* [Directions for this task]:
Please count, in the material below, each line containing "will", and report only the number.
Exercise inputs START
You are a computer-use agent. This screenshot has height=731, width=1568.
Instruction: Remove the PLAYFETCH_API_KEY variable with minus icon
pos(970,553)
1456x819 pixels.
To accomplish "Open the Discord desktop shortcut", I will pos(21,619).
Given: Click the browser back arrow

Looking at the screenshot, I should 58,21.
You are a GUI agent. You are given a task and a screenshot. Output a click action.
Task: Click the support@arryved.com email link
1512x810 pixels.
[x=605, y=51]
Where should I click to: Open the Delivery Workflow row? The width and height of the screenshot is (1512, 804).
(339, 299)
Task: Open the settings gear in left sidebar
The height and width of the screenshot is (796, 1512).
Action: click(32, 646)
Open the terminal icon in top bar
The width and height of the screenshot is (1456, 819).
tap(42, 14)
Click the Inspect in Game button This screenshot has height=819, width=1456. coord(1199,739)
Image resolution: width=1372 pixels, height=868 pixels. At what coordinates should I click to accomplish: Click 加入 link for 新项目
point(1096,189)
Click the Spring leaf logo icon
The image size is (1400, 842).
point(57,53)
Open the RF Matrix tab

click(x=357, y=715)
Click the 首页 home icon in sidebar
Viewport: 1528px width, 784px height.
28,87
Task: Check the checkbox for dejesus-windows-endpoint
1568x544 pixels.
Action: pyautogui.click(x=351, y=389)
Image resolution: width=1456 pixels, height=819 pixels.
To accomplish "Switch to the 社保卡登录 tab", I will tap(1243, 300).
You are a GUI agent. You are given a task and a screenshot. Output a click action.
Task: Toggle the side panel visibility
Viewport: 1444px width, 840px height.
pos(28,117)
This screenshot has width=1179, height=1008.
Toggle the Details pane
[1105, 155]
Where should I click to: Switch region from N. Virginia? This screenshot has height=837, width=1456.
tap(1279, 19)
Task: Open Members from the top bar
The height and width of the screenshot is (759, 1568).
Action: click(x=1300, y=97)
Exercise inputs END
* [Expected answer]:
2